Vous vous dîtes sûrement, deux jours à l’ancienne, ça ne fera pas mal. Pourtant, dès la première minute, vous regretterez d’avoir relever le défi.
Votre iPhone refuserait de s’ouvrir, faute de reconnaissance faciale. Retour au code à six chiffres. Les réseaux sociaux ? Impossible. Les filtres d’Instagram et les algorithmes de X sont partout. Même Gmail, vous devrez l’abandonner car l’anti-spam repose sur l’apprentissage automatique.
Dans la cuisine, ce serait encore pire. Pas de lumière qui s’allume automatiquement. A vous les lampes alimentées au solaire. De même, les brosses à dents électriques et l’eau du robinet gérée par un système prédictif sont interdites. Il faudra récupérer la pluie dans un seau.
Et à mesure que les heures passent, les découvertes se multiplieront.

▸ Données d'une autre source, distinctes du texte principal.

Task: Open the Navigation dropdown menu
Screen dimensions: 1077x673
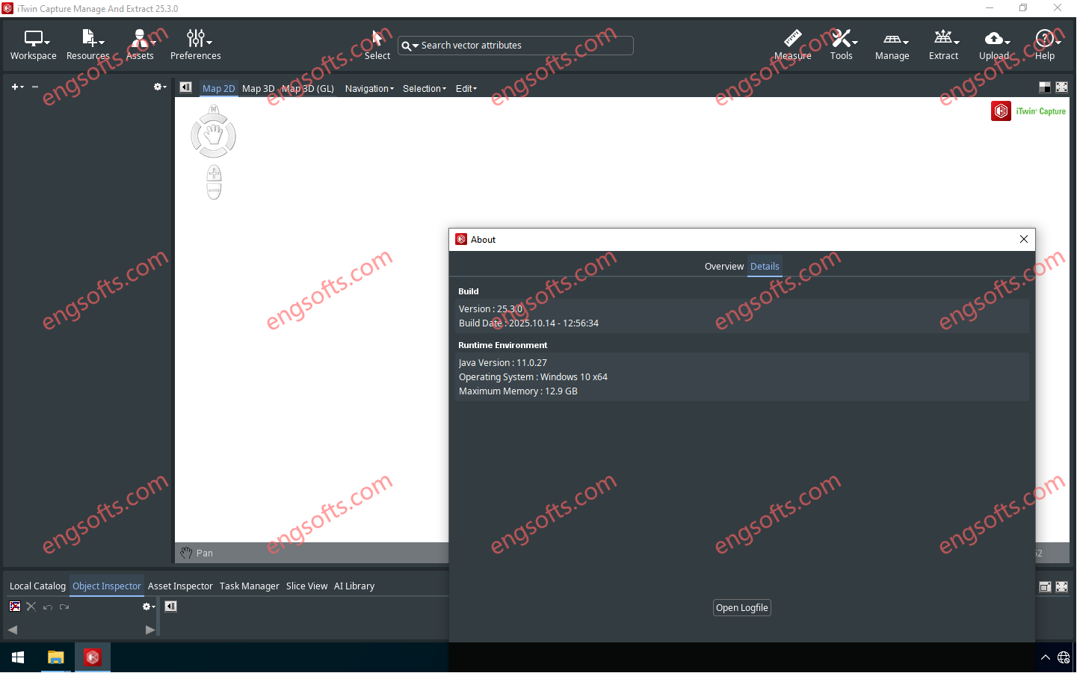Action: click(367, 88)
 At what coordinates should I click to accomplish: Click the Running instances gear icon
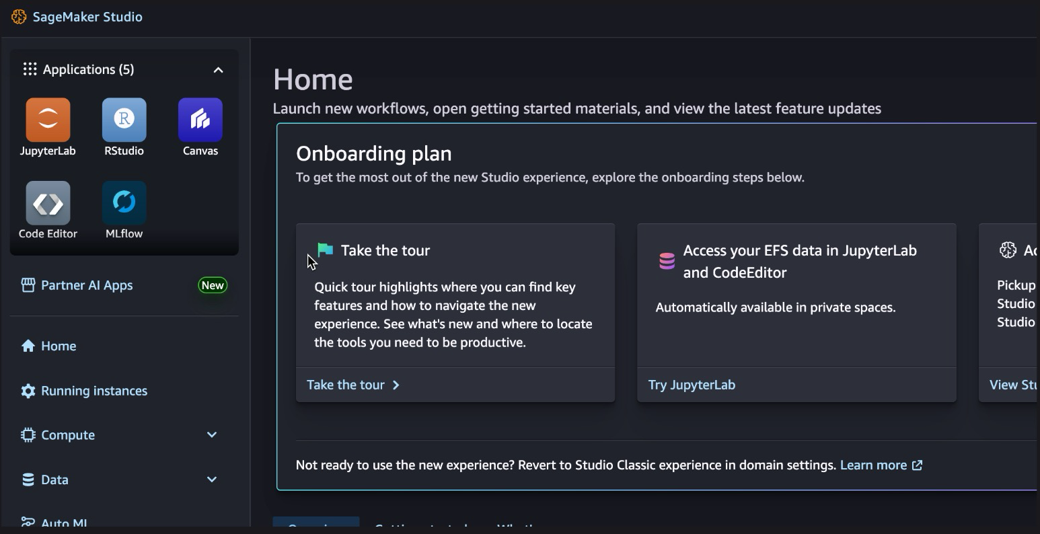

Les voitures connectées, les feux tricolores, les arbres de la ville… tout est lié à un programme d’analyse. Voilà le défi qu’a relevé Jeff Wilser, animateur du podcast « AI-Curious ».
D’ailleurs, ce n’est que le début. Apparemment, son déjeuner prévu avec d’autres auteurs vire aussi au casse-tête. Plus d’Uber, plus de taxi, plus de métro : tout repose sur des systèmes automatiques. Reste le vélo de son fils, dernier vestige d’un monde sans code.
En route vers le restaurant, il croise des caméras intelligentes, des feux “adaptatifs”, des panneaux dynamiques. Bref, l’IA le suit… même à vélo.
L’enfer du détail
Arrivé au restaurant, l’illusion s’effondre. La table avait été réservée via une application IA, le menu conçu grâce à des algorithmes et les salaires calculés automatiquement.
La “faute numérique” est donc inévitable. Pour se racheter, il cherche sa nourriture ailleurs : Central Park. Le dîner se résume à des feuilles de plantain sauvage. Le goût ? Vous ne préfèrerez pas savoir.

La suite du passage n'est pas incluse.